Mönchengladbach: Früherer AWO-Geschäftsführer steht vor Gericht

Mönchengladbach: Früherer AWO-Geschäftsführer steht vor Gericht

Der Finanzskandal bei der Arbeiterwohlfahrt (AWO) im Rhein-Kreis Neuss wird ab Dienstag (12. Januar, 10.15 Uhr) vor dem Landgericht Mönchengladbach verhandelt.

Dem früheren Geschäftsführer und ehemaligen SPD-Politiker Ulrich B. wird vorgeworfen, bei der AWO zwischen 1997 und 2002 mehr als 400.000 Euro veruntreut zu haben. Allerdings könnte das Verfahren schon kurz nach Prozessbeginn platzen: Nach Gerichtsangaben soll der 61-jährige Angeklagte angeblich unter Demenz leiden und bereits in einem Heim leben.

B. soll als Geschäftsführer der AWO große Summen Geld zu Unrecht auf sein Privatkonto transferiert und sich auf Kosten der Organisation Urlaubsreisen beispielsweise nach Griechenland gegönnt haben. Seiner längst im Rentenalter befindlichen Mutter soll der 61-Jährige obendrein ein regelmäßiges Gehalt überwiesen haben.
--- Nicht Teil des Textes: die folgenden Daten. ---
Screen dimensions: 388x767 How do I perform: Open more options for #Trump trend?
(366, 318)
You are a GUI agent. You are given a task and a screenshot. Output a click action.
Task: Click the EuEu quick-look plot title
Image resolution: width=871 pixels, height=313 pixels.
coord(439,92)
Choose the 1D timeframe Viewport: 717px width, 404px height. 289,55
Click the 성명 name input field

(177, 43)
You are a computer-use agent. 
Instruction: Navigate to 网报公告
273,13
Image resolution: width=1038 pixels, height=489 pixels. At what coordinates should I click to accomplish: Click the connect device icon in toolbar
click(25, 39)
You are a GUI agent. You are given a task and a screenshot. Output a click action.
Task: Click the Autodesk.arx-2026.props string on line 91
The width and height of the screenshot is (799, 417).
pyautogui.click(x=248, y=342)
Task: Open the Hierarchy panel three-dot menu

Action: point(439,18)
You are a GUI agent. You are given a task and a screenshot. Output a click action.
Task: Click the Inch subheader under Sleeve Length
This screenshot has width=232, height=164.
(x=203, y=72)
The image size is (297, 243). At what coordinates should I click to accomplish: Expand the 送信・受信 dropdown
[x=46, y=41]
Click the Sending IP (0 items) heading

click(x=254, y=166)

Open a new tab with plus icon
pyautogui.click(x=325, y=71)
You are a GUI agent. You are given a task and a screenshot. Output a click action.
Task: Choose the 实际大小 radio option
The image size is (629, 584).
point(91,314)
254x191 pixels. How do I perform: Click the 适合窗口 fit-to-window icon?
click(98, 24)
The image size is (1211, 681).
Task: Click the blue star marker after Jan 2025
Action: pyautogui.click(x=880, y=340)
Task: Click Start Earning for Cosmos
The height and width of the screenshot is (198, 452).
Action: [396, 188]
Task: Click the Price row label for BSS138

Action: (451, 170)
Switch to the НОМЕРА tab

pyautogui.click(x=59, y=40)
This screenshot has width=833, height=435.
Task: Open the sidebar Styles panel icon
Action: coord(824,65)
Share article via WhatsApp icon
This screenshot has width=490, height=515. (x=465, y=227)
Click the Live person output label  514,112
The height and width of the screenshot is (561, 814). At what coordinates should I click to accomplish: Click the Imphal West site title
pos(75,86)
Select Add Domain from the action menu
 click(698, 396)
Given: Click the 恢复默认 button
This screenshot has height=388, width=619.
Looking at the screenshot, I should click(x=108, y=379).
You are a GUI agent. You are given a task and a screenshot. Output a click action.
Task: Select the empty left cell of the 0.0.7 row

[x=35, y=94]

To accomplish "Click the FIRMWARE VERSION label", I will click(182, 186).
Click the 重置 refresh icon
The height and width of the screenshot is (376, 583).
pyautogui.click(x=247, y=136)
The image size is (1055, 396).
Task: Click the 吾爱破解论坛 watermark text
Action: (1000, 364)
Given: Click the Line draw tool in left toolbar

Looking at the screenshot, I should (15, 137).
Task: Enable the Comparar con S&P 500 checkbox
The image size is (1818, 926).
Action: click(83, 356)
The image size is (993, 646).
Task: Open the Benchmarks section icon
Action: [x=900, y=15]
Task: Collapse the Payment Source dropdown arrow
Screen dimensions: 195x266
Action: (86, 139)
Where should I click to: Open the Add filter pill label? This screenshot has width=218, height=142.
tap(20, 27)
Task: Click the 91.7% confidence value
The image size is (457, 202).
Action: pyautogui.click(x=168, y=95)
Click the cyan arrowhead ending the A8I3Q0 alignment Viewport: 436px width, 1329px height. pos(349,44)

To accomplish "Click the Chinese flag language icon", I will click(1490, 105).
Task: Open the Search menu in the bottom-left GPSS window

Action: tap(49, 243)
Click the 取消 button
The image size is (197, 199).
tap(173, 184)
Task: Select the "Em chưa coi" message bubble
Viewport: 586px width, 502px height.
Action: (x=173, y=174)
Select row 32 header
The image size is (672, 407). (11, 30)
Dafür hatte ihn das Amtsgericht Mönchengladbach vor drei Jahren bereits zu zweieinhalb Jahren Haft verurteilt. Weil der SPD-Parteifunktionär dagegen Berufung eingelegt hatte, brauchte er die Strafe nicht anzutreten.

Ob nun ab Dienstag der Fall wie geplant am Landgericht in zweiter Instanz neu aufgerollt werden kann, ist fraglich. Sollten Ärzte tatsächlich eine fortschreitende Demenz bei dem Angeklagten feststellen, müsste der Fall zu den Akten gelegt werden. Um eine Verurteilung käme der Mann dann herum.

Sollten ihn die zuständigen Mediziner allerdings als verhandlungsfähig einstufen, müsste sich B. an zunächst zehn Prozesstagen vor Gericht verantworten. In diesem Fall soll das Urteil am 9. März verkündet werden.